First, NHS Hospitals decanted bed-blockers without testing them for SARS-CoV-2. Some were infected, igniting lethal nursing-home outbreaks. Secondly, the Government commissioned Nightingale Hospitals to great fanfare. Unfortunately, as it should have perceived beforehand and soon discovered, there weren’t enough doctors and nurses to staff these facilities. The Nightingales quietly closed over the subsequent months, having treated derisory numbers of patients. Some treated no one at all. Half a billion of taxpayers’ money went pop. Third, the Government spent £2 billion to buy-up capacity at private hospitals, which did have staff, beds and expertise. The BMJ, whose article is worth reading in full, has managed – after multiple FOI requests – to analyse how this turned out, and it isn’t pretty.
In the BMJ’s words:
The major deal bought the entire capacity of 200 private hospitals, including 8,000 private beds, 1,200 ventilators, 700 doctors and 10,000 nurses, to help the NHS care for patients with COVID-19, with cancer, or needing urgent operations…

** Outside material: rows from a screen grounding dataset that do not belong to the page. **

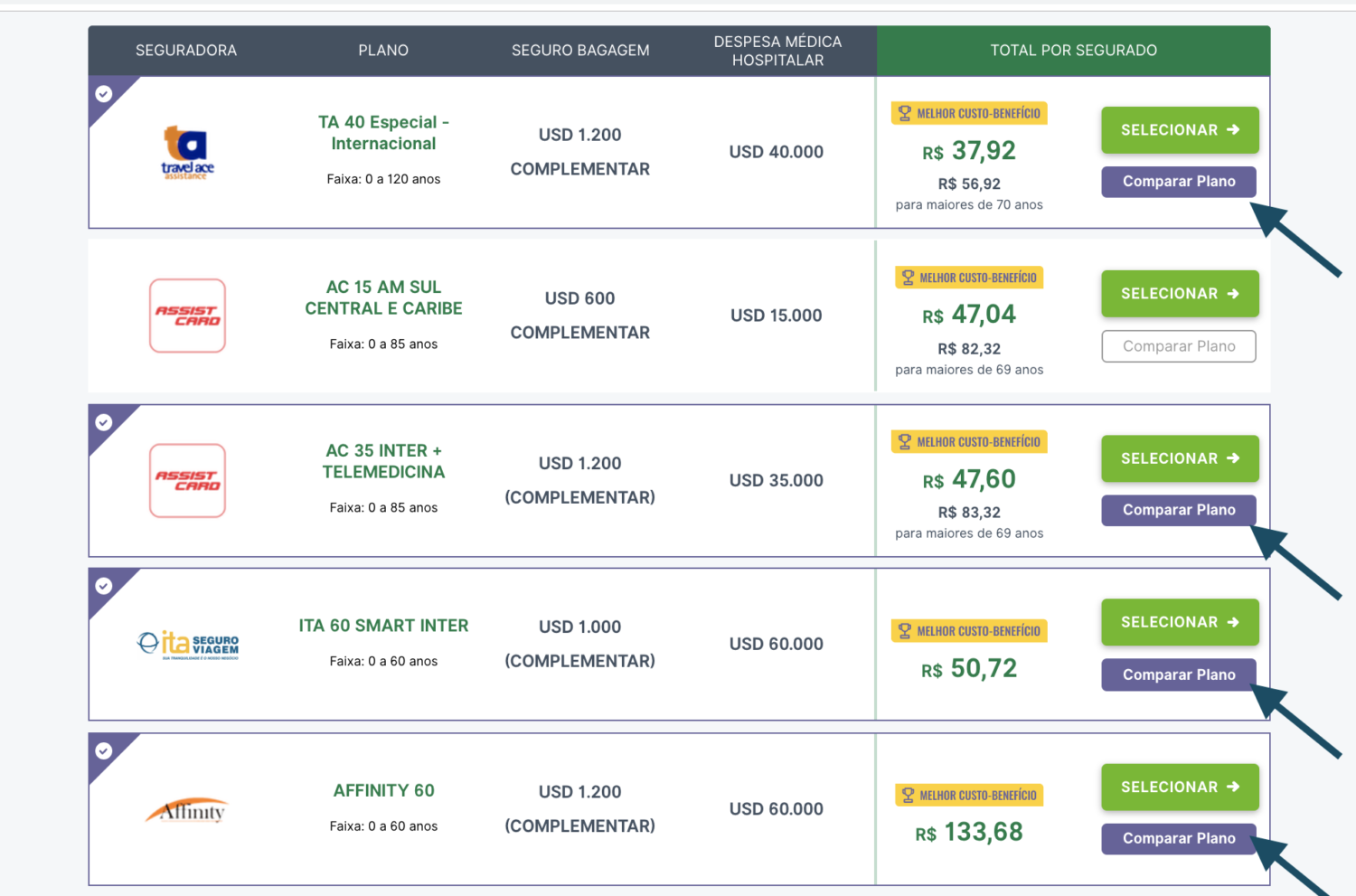The height and width of the screenshot is (896, 1356).
Task: Click the ITA Seguro Viagem logo
Action: coord(188,644)
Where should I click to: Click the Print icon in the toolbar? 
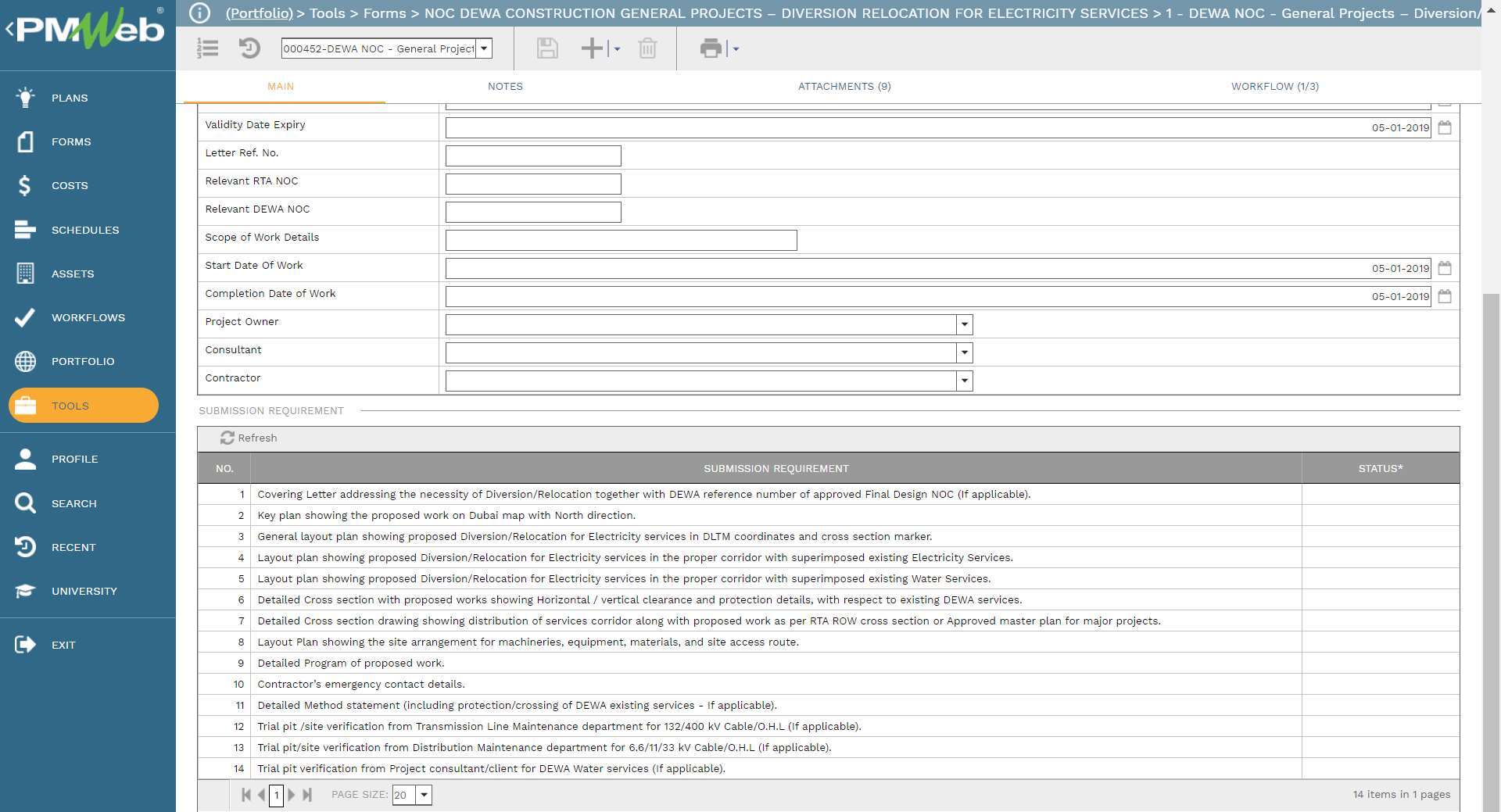click(711, 48)
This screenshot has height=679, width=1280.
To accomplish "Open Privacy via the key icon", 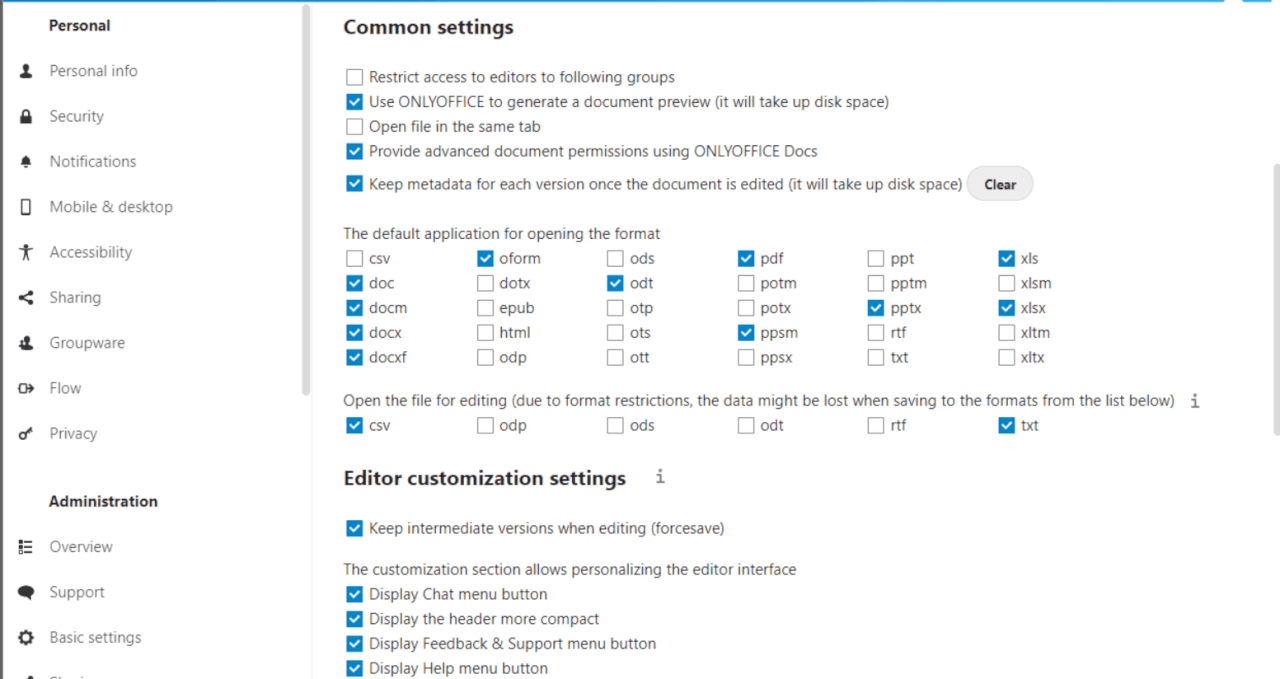I will click(x=25, y=433).
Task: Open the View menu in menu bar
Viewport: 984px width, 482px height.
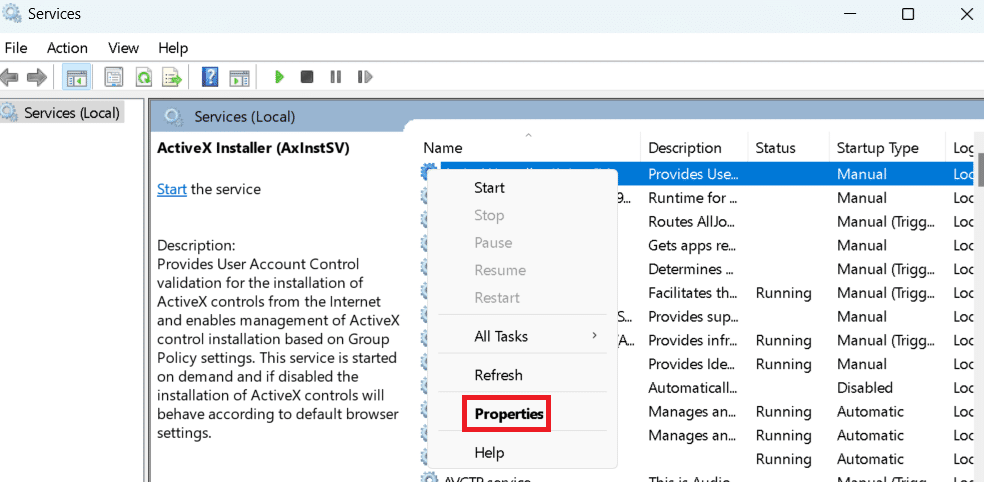Action: click(x=123, y=47)
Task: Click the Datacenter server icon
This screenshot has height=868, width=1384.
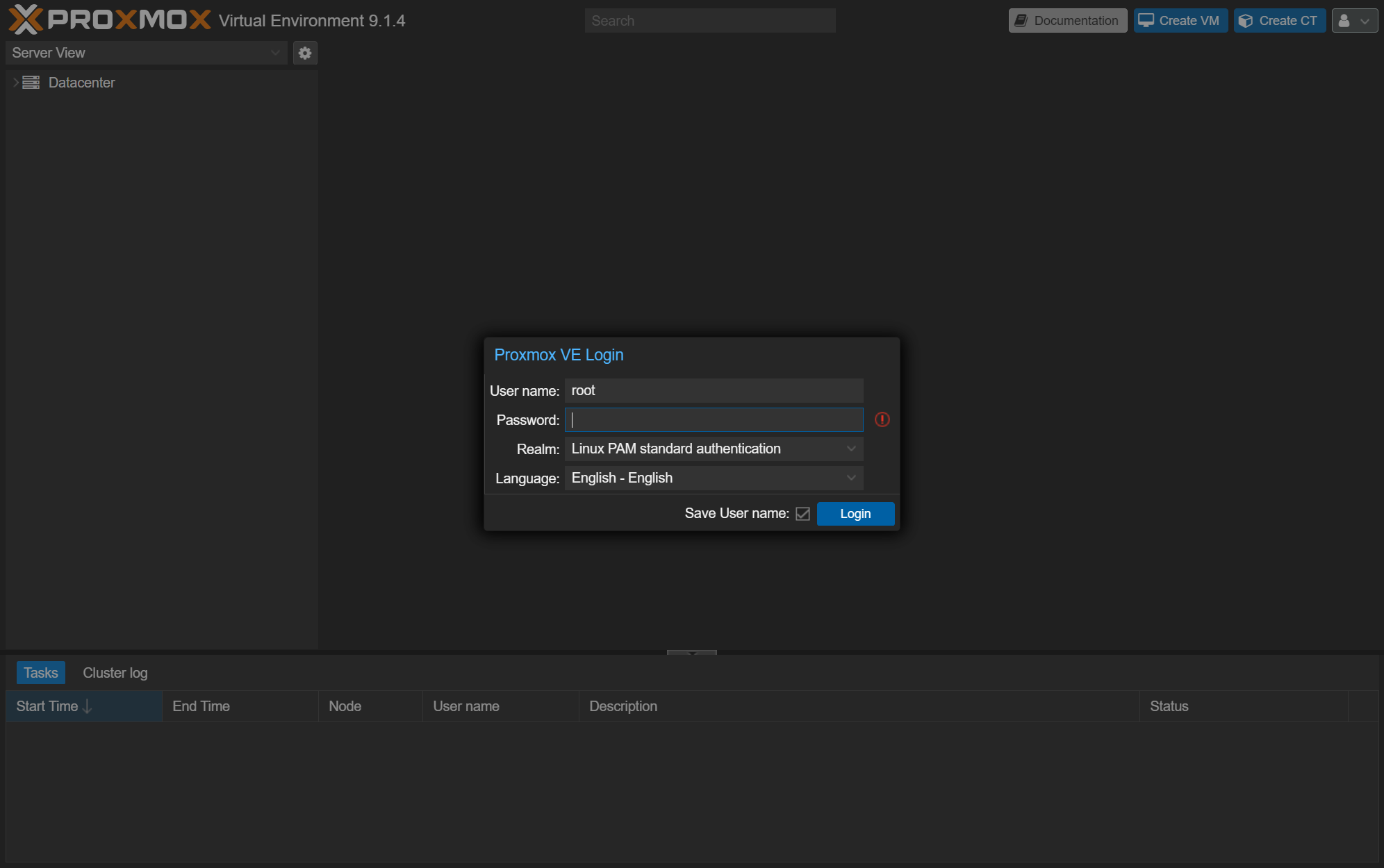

The national contract block booked beds, equipment, and staff… It allowed NHS teams to take over whole departments of private hospitals if necessary. NHS England agreed to pay for the bulk of the hospitals’ operating costs, including staff, consumables, rent, capital expenditure, building modifications and infrastructure.
According to the BMJ, the March 2020 plan was for this extra capacity to be used for Covid patients, but this changed in May 2020, with the independent sector told to concentrate upon elective patients whose surgery had been delayed whilst the NHS concentrated upon Covid. I believe that this was true of provincial England but that, from the start, the London plan was that the NHS would handle Covid whilst contracted private sites remained ‘Covid clear’ and undertook medical and surgical treatments that would otherwise be delayed.